Mr Peter Varghese during his presentation (Credit: ISEAS – Yusof Ishak Institute)
For Mr Varghese, the Australian approach to the Indo-Pacific is best characterized as an “evolution and expansion of Australia’s Asia-Pacific bearings, not its rejection”. Although the Asia-Pacific has served as Australia’s strategic environment since the post-war period, a “recognition of an emerging structural shift” in the region has necessitated this reorientation to the Indo-Pacific. First is the rising importance of the “maritime environment” as a “focus of strategic planning and strategic competition over the next several decades.” Second is the expectation that India’s strategic focus over the next few decades will “shift well beyond India’s immediate neighbourhood”, thus embedding the country in “the strategic dynamics of the broader region in a way it has not in the post-war period”. Here, Mr Varghese clarified that the Indo-Pacific is not about extending “the footprint of Australia’s primary strategic focus all the way to the western reaches of the Indian Ocean”, but rather as a useful conceptual frame which helps in “bringing India to Asia-Pacific”. As such, Mr Varghese described the Indo-Pacific in terms of “an Asia Pacific which finds room to accommodate India as a key strategic player”.

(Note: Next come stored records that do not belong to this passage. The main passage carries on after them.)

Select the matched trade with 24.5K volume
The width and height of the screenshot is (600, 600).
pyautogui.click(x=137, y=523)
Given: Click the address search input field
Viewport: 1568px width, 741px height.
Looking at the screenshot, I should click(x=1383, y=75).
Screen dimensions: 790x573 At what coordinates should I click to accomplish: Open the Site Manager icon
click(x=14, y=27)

From left to right: Dr Malcolm Cook and Mr Peter Varghese (Credit: ISEAS – Yusof Ishak Institute)
The Indo Pacific concept is also an acknowledgment that “multipolarity in Asia is only going to get stronger”, especially with China’s increasing economic and military strength. According to Mr Varghese, engagement with China must continue, and its rise “managed not frustrated”, and “balanced not contained”. The challenge is thus to construct “a balance of power which finds room for China, but which also advances the interests of the region’s democracies”. Significantly, the balance of power that Mr Varghese seeks is not a traditional “military balance” or an orchestrated “classic balance of power grouping”, but rather a balance that reflects both military and economic strengths, as well as one that evolves in an “incremental and organic” manner.

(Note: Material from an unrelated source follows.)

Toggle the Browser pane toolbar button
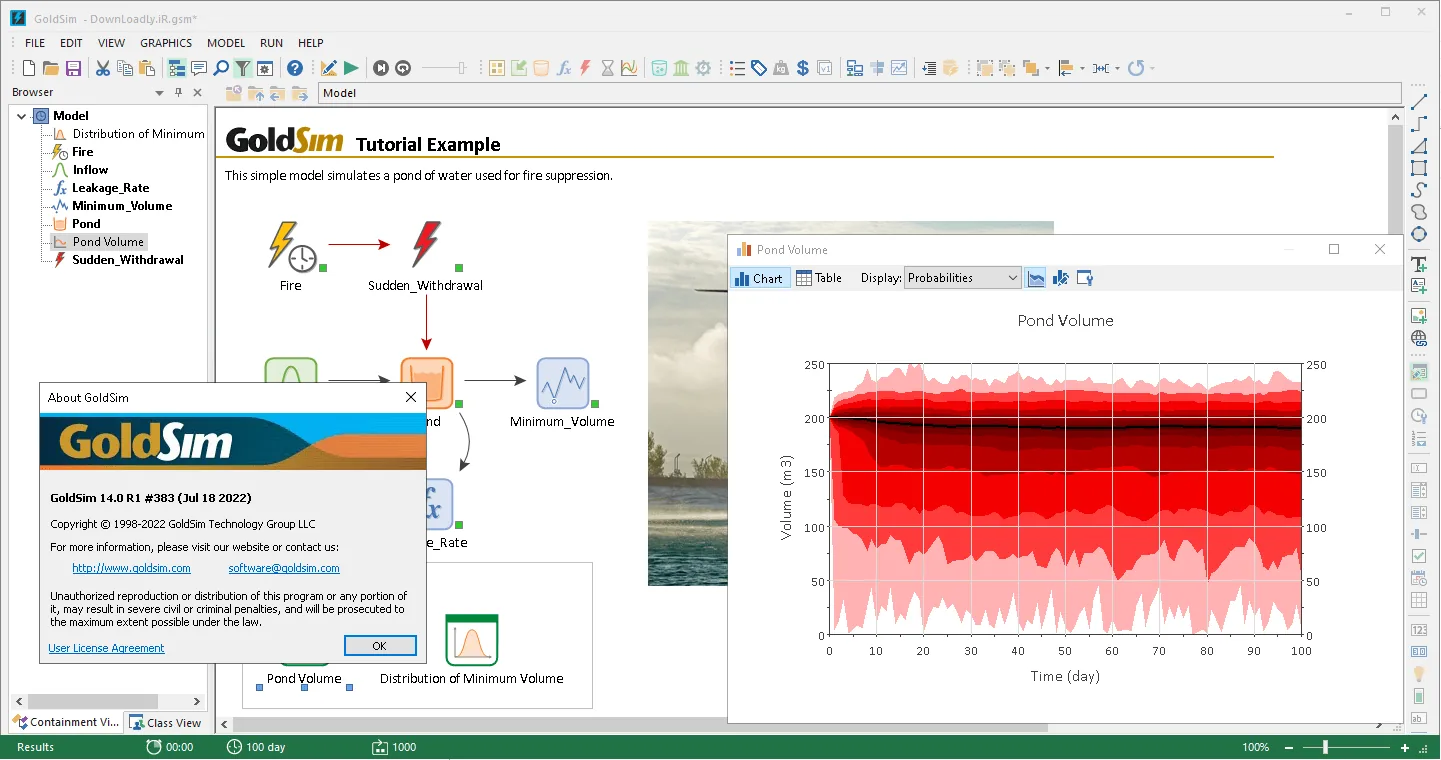Image resolution: width=1441 pixels, height=760 pixels. tap(177, 68)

The audience during the seminar (Credit: ISEAS – Yusof Ishak Institute)
To that end, he called for deeper U.S. engagement in the region, acknowledging that “without the U.S., there can be no effective balance”. Mr Varghese also warned against a “capital “A” alliance of democracies” since it would only serve to provoke Chinese fears of containment while alienating countries such as Indonesia and India. However, this still leaves room for the initiatives such as the quadrilateral between U.S., Japan, India, and Australia, which can serve as ”a signal to China about the strategic congruence among these four democracies as well as the enduring importance of values in our strategic calculations”. Mr Varghese also reiterated the importance of strengthening “inclusive regional institutions” such as the East Asia Summit, which for him can help to “buttress strategic stability” in the region.